Identity is now the primary point of conflict between bad actors and the defenders trying to defend their systems against them. In recent years, threat groups have moved on from using zero-day vulnerabilities to gain access to corporate networks. Instead, they are looking to compromise and identities to push their way through protections.
Palo Alto Networks’
Unit 42 threat intelligence unit wrote in its
Global Incident Response Report 2026 that last year, identity weaknesses, such as stolen credentials and tokens, were key to almost 90% of its investigations.
It’s not just corporate security teams taking on such threats; MSSPs and other service providers are seeing the same trend. Researchers with managed detection and response (MDR) firm Blackpoint Cyber, earlier this month, wrote in the
2026 Annual Threat Report that more hackers were
using legitimate credentials to bypass traditional defense and sneak their way into enterprise systems.
Despite the massive amount of attention cyber threats to identities are getting,
Amir Regev said there is still a gap that organizations are not paying enough attention to. Most understand that if an adversary compromises identity, they essentially gain access to almost everything – from infrastructure to SaaS environments to internal systems – and they are investing in detection, multifactor authentication, and conditional access tools
“But far fewer are thinking about what happens if identity configuration is corrupted [or] how quickly they can restore access policies,” Regev, global director of partnerships and cloud alliances for ControlMonkey, told MSSP Alert. “Protection is improving, but recovery is still lagging behind.”
Minding the Gap
The infrastructure-as-code automation platform startup this week unveiled its
Identity Disaster Recovery solution that enables organizations to restore access configurations and regain control of their IT environments if identity systems are compromised. That includes recovering infrastructure, networking, and the identity layer that delivers control of access to them.
With Identity Disaster Recovery, ControlMonkey helps close the gap by making identity recoverable as part of an organization’s larger cloud environment rather than in isolation.
ControlMonkey addresses this by making identity recoverable as part of the broader cloud environment, not in isolation. This is important as the challenges in defending identity continue to grow. Identities and credentials are scattered between on-premises, hybrid, and cloud environments, and the surge of
non-human identities (NHIs) such as
AI agents, APIs, service accounts, and containers is expanding the credential pool that needs protecting, and the rapid adoption of AI by bad actors.
The Need for Disaster Recovery
What ControlMonkey has found at enterprises and SMBs is being seen by other vendors as well.
Quest Software, in a survey released in March, found that more than 75% of 650 IT and security executives surveyed
aren’t practicing disaster recovery plans every six months, as recommended, while 24% say they never practice it.

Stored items
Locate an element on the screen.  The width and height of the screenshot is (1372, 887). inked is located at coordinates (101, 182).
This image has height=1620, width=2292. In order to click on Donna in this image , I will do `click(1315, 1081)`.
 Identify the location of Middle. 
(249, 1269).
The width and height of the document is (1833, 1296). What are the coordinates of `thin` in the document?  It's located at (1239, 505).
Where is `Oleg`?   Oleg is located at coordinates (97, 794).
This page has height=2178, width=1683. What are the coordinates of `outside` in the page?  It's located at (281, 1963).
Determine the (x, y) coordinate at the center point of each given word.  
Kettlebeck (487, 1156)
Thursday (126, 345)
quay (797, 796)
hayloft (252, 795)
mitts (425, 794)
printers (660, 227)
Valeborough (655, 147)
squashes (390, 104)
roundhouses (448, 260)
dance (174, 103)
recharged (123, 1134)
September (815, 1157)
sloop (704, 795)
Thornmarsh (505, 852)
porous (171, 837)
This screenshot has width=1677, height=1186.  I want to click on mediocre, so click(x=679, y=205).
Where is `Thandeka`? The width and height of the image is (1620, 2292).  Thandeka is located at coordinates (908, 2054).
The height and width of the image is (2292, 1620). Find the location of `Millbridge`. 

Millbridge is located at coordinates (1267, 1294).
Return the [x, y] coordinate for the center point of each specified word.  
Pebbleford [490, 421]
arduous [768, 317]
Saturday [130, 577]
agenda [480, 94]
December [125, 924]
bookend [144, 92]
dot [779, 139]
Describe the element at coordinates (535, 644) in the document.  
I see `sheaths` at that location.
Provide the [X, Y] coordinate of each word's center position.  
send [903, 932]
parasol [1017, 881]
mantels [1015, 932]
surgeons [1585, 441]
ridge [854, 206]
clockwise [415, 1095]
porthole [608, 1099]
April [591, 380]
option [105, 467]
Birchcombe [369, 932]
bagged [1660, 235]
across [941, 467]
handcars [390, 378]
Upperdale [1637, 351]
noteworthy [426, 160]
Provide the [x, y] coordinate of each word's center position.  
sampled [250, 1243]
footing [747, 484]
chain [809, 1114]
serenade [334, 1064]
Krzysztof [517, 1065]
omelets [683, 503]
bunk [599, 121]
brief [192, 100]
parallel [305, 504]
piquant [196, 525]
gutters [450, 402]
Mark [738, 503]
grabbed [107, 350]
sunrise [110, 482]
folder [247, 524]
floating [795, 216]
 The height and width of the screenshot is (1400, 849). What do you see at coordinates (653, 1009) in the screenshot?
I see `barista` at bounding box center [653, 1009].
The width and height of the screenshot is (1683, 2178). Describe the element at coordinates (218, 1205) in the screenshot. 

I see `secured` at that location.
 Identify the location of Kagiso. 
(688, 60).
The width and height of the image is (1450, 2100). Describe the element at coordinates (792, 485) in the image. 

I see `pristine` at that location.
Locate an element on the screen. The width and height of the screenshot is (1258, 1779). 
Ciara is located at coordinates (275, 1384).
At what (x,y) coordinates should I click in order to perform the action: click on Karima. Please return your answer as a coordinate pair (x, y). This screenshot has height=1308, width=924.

- _Questions to answer_
1 > In the identity security article, what share of Unit 42's investigations last year had identity weaknesses as a key factor?
2 > Continue the identity security article from its final sentence.
The listing has no connection to the identity security article.

- _Responses per task_
1 > Almost 90% of its investigations.

2 >
“What we see is that organizations often have backups, but not for everything,” ControlMonkey’s Regev said. “Even when they do, they don’t test the recovery itself. Many teams focus heavily on data backups but overlook the broader ecosystem. That’s where things break. You can restore systems, but if identity isn’t aligned or recoverable, users and admins can’t log in. At that point, recovery slows down or stops entirely.”
The vendor’s Identity Disaster Recovery offering automatically captures daily snapshots of key ID configurations, including single sign-on (SSO) settings, MFA policies, application assignments, and directory structures. It also collects identity configuration across providers like Okta, Microsoft Entra, Ping, OneLogin, and JumpCloud.
Recovery is the Key
“But the key difference is recovery,” Regev said. “We store configuration and we enable teams to restore identity together with the infrastructure, SaaS applications, and systems it controls. This includes versioned configuration snapshots, fast rollback to known-good states, and preservation of dependencies between identity and other layers. The goal is simple: Restore access quickly, not just configuration.
This is important for MSSPs and MSPs, particularly those managing Okta, Entra ID, Ping Identity or OneLogin, he said. A key one is that it will allow security service providers to create an IdP (identity provider) resilience-as-a-service, which creates a new revenue stream.
“While traditional [disaster recovery] focuses on data, we enable partners to back up and instantly restore the identity ‘brain that controls access,” Regev said. “This eliminates the risk of a misconfiguration or attack paralyzing a customer’s entire cloud.”
This capability allows partners to move beyond simple identity management to offering guaranteed recovery for the entire control plane, he said, adding that “it turns a reactive support role into a proactive resilience service with zero manual rebuilding required.”